TWO New Norfolk hospitals were the subject of discussion at Budget Estimates hearings in Hobart earlier this month. The New Norfolk District Hospital and the Millbrook Rise Centre were brought up in Legislative Council Estimates Committee A on June 7.
Health Minister Michael Ferguson said it was proposed to make better use of regional health facilities, focusing on the New Norfolk District Hospital in particular. "I assure the committee and the community that we are committed to all of our rural sites," Mr Ferguson said. "If anything, the Government, in my view, is that we need to be looking for opportunities to better utilise our rural sites. New Norfolk, in particular, holds that prospect very much before us."
Tasmanian Health Service acting chief operating officer Craig Watson said much work had been done around how to better utilise rural hospitals to assist the major acute hospitals. "The minister has referred to the New Norfolk Hospital and would have referenced that because we are probably looking at making that a bit of an earlier adopter or exemplar of some of the works we are trying to do in relation to better utilising the facilities," Mr Watson said.

- - - -

BRIEF: Can you rewrite the passage on the New Norfolk hospitals from "TWO New Norfolk" to "A on June 7.", with "Launceston" in place of "Hobart"?

Items from a dataset:
- - - -

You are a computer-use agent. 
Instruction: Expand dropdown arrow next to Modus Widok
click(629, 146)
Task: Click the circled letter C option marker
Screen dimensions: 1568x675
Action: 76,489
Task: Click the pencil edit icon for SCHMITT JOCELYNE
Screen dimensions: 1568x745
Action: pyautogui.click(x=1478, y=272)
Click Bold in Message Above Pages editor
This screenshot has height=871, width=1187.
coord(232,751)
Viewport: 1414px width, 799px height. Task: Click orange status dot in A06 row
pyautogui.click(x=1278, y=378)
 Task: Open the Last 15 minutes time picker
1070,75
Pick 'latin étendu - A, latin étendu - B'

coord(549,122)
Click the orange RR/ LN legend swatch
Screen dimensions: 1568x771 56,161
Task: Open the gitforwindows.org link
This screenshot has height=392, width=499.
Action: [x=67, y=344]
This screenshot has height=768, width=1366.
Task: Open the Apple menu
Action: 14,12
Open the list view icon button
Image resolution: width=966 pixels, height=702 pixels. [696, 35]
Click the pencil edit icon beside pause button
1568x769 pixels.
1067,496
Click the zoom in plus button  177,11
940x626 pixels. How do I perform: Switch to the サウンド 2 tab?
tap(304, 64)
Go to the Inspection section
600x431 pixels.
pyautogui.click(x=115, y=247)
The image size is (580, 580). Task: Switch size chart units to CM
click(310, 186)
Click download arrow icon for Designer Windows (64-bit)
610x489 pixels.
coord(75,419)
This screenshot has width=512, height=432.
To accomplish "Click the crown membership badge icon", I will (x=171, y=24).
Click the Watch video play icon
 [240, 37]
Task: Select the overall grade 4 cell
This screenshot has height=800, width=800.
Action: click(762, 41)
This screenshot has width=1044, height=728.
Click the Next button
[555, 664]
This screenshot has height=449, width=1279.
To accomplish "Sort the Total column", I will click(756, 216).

- - - -

SOLUTION FOR THIS EXERCISE:
TWO New Norfolk hospitals were the subject of discussion at Budget Estimates hearings in Launceston earlier this month. The New Norfolk District Hospital and the Millbrook Rise Centre were brought up in Legislative Council Estimates Committee A on June 7.